1826 painting by Henri Voordecker

Hunter's Home (Dutch: Jagerswoning) is an 1826 oil painting by the Belgian artist Henry Voordecker. The painting depicts a hunter at home, surrounded by animals and members of his family; a typical genre painting. It is in the collection of the Rijksmuseum in Amsterdam.

It is in a typical Biedermeier style and its themes are characterized by the reinforced feelings of security, gemütlichkeit, traditional simplicity, portraying a sentimental view of the world.

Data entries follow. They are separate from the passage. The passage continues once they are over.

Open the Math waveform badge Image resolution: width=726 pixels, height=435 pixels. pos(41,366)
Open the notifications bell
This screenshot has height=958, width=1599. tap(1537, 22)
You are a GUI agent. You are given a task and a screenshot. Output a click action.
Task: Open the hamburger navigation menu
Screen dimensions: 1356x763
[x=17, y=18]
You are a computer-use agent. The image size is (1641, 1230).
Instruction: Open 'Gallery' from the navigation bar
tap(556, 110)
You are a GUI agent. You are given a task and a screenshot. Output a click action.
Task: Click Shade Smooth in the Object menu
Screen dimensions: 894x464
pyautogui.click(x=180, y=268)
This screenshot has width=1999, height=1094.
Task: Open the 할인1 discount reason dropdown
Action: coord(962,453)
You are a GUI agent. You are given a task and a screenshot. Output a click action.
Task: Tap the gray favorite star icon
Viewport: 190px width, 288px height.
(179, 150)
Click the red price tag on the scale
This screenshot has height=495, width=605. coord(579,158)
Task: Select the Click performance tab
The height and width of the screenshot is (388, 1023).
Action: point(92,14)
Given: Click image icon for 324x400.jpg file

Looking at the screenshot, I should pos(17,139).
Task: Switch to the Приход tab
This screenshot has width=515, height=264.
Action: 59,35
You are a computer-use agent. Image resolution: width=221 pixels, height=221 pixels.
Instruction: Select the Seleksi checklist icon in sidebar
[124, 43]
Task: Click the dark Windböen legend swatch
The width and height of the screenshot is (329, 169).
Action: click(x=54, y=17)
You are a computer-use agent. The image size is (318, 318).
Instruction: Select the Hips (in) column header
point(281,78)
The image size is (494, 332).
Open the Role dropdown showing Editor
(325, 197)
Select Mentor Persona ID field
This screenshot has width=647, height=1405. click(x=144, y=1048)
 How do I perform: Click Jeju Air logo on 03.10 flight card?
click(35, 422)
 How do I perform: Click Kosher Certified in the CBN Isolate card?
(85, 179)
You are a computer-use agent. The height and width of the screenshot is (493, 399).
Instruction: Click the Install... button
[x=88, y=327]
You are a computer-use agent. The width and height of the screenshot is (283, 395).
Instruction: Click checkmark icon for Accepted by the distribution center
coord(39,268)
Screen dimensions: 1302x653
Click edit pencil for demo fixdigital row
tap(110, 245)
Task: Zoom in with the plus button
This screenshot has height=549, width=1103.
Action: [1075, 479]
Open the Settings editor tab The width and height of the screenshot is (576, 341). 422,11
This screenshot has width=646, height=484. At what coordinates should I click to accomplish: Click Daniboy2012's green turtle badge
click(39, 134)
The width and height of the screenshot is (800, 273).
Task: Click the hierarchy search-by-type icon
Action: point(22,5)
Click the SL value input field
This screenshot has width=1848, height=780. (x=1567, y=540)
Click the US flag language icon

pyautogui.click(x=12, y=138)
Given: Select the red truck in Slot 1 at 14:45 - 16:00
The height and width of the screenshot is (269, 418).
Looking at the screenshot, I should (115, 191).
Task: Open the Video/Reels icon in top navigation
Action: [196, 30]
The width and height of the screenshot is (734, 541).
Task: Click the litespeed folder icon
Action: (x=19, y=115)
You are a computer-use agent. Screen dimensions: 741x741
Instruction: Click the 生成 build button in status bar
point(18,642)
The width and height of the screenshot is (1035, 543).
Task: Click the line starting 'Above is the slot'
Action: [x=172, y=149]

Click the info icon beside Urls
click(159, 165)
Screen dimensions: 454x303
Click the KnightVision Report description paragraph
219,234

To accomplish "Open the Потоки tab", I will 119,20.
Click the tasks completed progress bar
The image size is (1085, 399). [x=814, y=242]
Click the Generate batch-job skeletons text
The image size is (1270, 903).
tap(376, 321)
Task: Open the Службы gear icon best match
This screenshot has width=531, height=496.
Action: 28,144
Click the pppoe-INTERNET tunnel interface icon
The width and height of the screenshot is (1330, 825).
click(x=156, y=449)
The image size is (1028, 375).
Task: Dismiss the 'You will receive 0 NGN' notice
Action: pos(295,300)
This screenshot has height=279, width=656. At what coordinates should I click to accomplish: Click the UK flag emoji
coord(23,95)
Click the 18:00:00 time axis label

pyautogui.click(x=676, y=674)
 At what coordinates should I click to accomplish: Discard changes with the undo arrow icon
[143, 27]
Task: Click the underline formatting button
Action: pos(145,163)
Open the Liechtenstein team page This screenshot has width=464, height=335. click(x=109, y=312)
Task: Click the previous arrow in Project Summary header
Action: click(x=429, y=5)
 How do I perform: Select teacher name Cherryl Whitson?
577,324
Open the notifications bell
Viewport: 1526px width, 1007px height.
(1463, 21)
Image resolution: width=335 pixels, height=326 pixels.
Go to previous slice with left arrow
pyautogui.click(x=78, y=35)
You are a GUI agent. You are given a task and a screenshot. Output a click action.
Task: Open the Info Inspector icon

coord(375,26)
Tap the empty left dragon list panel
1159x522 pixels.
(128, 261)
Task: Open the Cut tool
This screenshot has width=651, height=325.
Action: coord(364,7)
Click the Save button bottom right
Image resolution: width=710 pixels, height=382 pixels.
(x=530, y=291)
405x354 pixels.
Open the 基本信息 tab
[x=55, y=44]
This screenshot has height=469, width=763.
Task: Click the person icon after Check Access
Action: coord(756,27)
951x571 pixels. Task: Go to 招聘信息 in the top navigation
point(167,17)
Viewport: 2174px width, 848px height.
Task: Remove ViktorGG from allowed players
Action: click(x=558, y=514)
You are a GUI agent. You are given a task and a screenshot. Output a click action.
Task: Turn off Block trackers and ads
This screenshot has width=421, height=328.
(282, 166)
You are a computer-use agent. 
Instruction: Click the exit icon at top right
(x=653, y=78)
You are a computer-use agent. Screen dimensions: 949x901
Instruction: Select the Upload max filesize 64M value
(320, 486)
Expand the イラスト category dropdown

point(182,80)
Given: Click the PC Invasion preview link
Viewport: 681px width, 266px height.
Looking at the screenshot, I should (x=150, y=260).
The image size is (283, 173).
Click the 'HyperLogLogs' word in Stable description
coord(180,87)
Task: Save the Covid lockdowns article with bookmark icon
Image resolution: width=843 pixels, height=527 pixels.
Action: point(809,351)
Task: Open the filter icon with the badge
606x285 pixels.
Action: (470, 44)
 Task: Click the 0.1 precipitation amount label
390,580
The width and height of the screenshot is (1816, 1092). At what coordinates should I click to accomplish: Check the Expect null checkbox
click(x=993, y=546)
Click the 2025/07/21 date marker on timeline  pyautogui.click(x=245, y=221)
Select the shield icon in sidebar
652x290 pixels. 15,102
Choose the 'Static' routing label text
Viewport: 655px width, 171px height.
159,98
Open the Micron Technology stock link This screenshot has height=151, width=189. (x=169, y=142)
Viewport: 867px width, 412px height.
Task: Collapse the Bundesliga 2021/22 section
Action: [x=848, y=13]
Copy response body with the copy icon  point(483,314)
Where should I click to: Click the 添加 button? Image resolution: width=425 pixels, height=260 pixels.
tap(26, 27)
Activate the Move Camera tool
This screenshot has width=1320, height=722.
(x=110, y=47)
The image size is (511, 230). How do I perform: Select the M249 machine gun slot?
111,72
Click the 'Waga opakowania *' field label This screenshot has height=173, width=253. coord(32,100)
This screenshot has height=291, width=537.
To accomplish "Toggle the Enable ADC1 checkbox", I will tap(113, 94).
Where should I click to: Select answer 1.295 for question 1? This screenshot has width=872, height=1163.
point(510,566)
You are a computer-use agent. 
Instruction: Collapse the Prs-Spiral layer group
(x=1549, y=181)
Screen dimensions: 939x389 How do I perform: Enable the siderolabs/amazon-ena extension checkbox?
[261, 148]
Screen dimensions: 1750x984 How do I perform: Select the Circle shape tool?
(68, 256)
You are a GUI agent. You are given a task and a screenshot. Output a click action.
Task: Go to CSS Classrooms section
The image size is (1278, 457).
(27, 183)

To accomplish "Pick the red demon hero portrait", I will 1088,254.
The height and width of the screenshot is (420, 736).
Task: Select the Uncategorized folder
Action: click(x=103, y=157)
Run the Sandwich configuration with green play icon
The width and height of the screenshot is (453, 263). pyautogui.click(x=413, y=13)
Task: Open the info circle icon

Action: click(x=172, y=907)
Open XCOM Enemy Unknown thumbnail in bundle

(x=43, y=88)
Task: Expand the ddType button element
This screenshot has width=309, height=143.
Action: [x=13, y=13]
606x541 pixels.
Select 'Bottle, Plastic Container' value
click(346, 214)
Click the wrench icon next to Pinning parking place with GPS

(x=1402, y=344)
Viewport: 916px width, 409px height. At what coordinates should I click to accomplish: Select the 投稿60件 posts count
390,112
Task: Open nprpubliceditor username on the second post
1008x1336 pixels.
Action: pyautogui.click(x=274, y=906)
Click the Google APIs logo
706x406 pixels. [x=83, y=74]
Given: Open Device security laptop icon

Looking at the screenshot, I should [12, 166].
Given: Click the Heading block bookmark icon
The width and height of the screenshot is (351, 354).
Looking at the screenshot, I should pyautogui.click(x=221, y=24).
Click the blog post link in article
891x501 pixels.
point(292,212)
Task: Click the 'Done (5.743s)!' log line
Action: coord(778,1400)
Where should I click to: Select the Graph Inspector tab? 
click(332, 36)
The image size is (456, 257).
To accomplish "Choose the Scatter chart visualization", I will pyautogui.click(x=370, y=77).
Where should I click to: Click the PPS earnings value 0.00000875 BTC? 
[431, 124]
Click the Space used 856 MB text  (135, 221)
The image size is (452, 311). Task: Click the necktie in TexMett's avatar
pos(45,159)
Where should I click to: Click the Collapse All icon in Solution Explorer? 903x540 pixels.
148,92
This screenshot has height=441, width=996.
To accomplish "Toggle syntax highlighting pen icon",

The painting depicts a family at the doorway of their home. The dwelling is brick-built, with a vine scrambling around the arched stone doorway. A mother with a child sit in front of a young man in hunting clothes with a dog (perhaps a Dutch Partridge Dog) and a hunting gun. Chickens and doves are on the steps in front of the doorway; a magpie is in a cage beside the door, and more doves around a dovecote to the left. To the left of the steps stands another child, and a young woman doing laundry, with a horned white cow in a stable to the far left. To the right of the door is a second dog on a chain, various domestic pots and pans on the roof of a wooden kennel or henhouse, and a potted plant with small red flowers (perhaps a pelargonium) on a window ledge.

It is signed and dated "H. Voordecker fecit 1826", and measures 62 × 78 cm. It was acquired by the Rijksmuseum in Amsterdam in 1828.